Буслаев достал из шкафа двухствольное охотничье ружье.
– Трофейное из банды Краковского. Устроит?
– С гравировкой, – разглядывая двухстволку, просиял Заринь. – Видать, знатному немцу принадлежало. Спасибочко.
– Не стоит благодарности.
Старик Заринь поцеловал ложе ружья, нацепил на плечо вниз стволом, нахлобучил шапку.
– Только расплатиться мне нечем с вами.
– Расскажи анекдотец. Вот и плата, – подсказал Лиханов.
– Это подходяще!.. – произнес Заринь. – Один бай был где-то на Западе, не то на Востоке. Одним словом в Африке.
– Это смотря из какой точки смотреть, – улыбнулся Буслаев.
– Я географиев не проходил, лейтенант… Принимали бая с почестями. Поставили перед ним огромное блюдо. А на нем верблюжонок жареный. Задумался бай: что делать с ним? Ему показали на нож, на брюхо. Вспорол верблюжонку брюхо. Глядь, а там другая диковина. Запеченый барашек в утробе лежит.
Буслаев и Лиханов рассмеялись.
– Баю намекают: разрезай-де брюшко и барашка. Вспорол бай и его. И вдруг, о Аллах! Из утробы ягненка квочка выпорхнула да как закудахчет! А за ней целый выводок цыплят! Разбежались по тарелкам гостей и давай все подчистую склевывать.
У Антона живот от смеха ходуном заходил. Иван же сказал не то серьезно, не то шутя:
– Какое же это угощение, если курица живая и вся в перьях?!
– Вот и бай растерялся, – сказал Заринь. – Хотел возмутиться. Что за шутки-де?! А ему и говорит хозяин: «Кушай, дорогой гость, все это и запивай кофе по-бедуински». А чашка-то чуть больше наперстка будет. Три глотка! И никакого тебе вина к такой закуске!
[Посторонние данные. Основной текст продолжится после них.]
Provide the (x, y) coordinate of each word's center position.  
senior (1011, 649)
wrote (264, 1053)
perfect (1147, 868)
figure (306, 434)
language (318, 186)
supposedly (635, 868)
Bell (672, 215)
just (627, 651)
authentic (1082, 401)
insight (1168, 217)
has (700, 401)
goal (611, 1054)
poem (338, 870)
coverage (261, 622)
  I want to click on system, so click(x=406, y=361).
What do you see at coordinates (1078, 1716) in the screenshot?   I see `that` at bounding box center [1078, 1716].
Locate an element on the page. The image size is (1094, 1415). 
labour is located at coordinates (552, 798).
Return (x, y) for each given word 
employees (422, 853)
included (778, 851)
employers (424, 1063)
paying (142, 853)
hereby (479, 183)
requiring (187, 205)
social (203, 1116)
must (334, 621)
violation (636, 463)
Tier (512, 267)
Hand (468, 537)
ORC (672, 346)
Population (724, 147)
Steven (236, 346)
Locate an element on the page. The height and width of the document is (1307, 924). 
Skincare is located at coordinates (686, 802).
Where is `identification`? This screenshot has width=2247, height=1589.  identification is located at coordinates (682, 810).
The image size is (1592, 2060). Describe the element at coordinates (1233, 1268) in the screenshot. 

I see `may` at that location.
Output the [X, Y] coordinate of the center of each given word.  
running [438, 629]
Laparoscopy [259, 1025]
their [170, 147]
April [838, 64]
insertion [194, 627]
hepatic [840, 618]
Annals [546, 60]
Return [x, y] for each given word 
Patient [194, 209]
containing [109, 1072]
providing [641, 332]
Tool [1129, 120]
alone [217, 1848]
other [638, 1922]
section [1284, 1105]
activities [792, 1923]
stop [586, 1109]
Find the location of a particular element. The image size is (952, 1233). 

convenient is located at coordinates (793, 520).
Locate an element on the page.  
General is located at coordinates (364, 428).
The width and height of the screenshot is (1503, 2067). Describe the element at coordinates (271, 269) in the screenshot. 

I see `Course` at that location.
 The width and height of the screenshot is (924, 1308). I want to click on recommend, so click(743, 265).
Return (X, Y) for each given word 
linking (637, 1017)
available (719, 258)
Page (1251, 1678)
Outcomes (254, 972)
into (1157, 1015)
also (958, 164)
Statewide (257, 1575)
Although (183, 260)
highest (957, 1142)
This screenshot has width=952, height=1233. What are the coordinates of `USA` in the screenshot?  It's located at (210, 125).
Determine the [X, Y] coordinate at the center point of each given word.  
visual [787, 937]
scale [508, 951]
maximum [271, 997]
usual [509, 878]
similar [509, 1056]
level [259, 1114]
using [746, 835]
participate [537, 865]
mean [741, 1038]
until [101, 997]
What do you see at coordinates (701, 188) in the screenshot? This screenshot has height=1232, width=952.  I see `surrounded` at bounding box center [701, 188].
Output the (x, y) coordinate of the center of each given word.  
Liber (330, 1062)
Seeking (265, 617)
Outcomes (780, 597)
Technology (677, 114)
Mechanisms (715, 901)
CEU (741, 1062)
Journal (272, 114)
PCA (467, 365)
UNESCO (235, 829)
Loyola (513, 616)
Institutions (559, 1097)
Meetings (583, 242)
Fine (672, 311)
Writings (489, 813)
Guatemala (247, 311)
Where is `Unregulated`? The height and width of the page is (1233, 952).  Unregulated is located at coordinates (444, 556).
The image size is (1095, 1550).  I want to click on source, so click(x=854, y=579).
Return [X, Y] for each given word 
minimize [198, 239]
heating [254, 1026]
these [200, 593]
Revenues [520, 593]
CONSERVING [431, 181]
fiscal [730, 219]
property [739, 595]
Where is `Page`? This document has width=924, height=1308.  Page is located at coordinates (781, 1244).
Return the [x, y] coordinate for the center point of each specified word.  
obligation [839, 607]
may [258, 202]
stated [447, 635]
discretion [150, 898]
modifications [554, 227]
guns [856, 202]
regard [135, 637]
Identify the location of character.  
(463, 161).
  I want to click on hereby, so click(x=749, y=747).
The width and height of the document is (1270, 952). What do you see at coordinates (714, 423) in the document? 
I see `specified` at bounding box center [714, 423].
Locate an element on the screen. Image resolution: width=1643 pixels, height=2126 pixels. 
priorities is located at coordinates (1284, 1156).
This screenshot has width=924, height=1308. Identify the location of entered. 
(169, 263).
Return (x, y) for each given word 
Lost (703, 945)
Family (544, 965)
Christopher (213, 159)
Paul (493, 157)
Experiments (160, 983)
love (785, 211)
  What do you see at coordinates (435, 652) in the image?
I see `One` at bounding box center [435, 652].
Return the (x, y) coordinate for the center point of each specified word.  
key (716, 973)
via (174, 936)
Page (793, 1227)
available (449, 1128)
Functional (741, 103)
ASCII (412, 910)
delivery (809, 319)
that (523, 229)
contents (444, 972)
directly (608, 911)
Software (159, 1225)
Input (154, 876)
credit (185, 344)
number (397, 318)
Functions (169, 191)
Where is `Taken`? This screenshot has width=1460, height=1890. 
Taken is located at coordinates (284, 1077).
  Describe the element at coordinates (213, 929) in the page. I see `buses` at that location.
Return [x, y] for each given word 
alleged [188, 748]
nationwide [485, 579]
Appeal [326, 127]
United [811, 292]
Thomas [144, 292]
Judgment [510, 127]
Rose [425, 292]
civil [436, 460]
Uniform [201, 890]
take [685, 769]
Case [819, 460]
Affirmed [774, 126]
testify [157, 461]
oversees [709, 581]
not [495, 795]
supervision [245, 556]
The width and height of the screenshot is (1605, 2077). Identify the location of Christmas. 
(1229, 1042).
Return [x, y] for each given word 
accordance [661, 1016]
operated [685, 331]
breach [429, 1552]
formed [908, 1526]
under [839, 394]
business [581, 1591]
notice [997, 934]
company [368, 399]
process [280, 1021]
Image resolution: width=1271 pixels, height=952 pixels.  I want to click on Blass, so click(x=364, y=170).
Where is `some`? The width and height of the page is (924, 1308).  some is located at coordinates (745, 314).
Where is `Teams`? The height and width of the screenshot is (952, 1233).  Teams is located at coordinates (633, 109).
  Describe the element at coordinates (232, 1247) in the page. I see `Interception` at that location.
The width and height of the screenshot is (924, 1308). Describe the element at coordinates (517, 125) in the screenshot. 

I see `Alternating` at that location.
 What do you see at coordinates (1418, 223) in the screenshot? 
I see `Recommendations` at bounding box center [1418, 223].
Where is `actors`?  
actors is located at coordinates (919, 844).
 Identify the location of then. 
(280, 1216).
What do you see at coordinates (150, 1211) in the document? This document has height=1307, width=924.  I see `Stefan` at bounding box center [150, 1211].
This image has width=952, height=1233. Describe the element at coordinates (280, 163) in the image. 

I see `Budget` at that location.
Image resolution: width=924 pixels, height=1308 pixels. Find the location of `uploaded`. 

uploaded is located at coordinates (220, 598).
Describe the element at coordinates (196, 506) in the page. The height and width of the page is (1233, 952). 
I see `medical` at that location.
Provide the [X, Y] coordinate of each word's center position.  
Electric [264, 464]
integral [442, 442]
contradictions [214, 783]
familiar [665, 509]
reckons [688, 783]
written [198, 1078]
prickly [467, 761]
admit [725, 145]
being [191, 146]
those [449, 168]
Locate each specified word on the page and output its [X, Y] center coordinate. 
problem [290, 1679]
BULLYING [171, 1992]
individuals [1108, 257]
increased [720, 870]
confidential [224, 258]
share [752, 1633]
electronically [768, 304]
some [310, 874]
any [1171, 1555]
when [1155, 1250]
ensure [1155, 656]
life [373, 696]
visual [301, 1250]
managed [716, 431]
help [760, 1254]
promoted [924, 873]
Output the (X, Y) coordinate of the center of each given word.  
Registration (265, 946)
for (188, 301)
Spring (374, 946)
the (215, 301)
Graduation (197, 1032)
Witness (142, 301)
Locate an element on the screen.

– Ваш бай, очевидно, побывал у племени бедуинов-верблюжатников, – продолжая смеяться, сказал Буслаев.
– Бай врать не станет. Рассказал, значит, правда. У него слово и дело в одной упряжке скачут, – произнес Заринь, смеясь.
– Спасибо. Развеселили нас, – поблагодарил Буслаев.
– Бывайте здоровеньки! – попрощался Заринь и ушел.
– Веселый старичок, – кивнул в его сторону Лиханов.
– Ты прав, – подтвердил Буслаев. – Ну, а у нас предстоят жаркие дела, Иван. Заринь – не единственный человек, который посетил меня в эти дни. Люди обеспокоены, возмущены тем, что гитлеровские каратели все еще разгуливают по нашей земле. Возлагают надежды на нас. Предлагают свои услуги. В результате встреч с ними вырисовывается ряд мест, где может бывать и, вероятно, бывает Краковский. Но охотиться за ним, значит, терять время впустую.
– А как же иначе можно его арестовать?
– Необходимо создать условия, при которых он сам придет к нам. Туда, куда мы пожелаем и где будем его ждать.
ПОД ЧУЖИМ ИМЕНЕМ
Все эти дни Антону было не по себе. Вечером в среду поднялась температура, стало лихорадить. Буслаев заметил покраснение и опухоль на левом бедре, гноилась ранка от осколка гранаты. Понимал: без врача и стационара не обойтись. До ближайшего госпиталя километров восемьдесят, а в получасе же езды на лошади – больница. Ночью, в глубокой тайне даже от осодмильцев Иван Лиханов отвез его туда.
Главный врач больницы Серебрянкин – человек пожилой. До войны заведовал сельской амбулаторией. Когда район оккупировали гитлеровские войска, преобразовал ее в частную клинику. Лечил население. Под вымышленными фамилиями у него лежали и подпольщики, и партизаны. Иногда его вызывали в гарнизонную санчасть, где по приказанию военного коменданта консультировал больных немцев.
Услышав звонок в дверь, Серебрянкин вышел. Первая мысль – не бандиты ли пожаловали за помощью? Такое случалось. Присмотрелся. Вроде бы нет, но все равно люди вооруженные.
– Рана рваная, – заключил он, осмотрев, – должно быть, осколком гранаты вас царапнуло.
– В лесу на мину напоролся, – не открывая действительных обстоятельств, в которых получил ранение, объяснил Буслаев.
– И температура, должно быть, от этого. Эк, как разнесло бедро. Как бы у вас, батенька, не начался сепсис.
– Это что-то серьезное? – поинтересовался Антон.
– В рану с осколками металла попали гноетворные микробы, и может начаться повсеместное заражение крови, – объяснил доктор.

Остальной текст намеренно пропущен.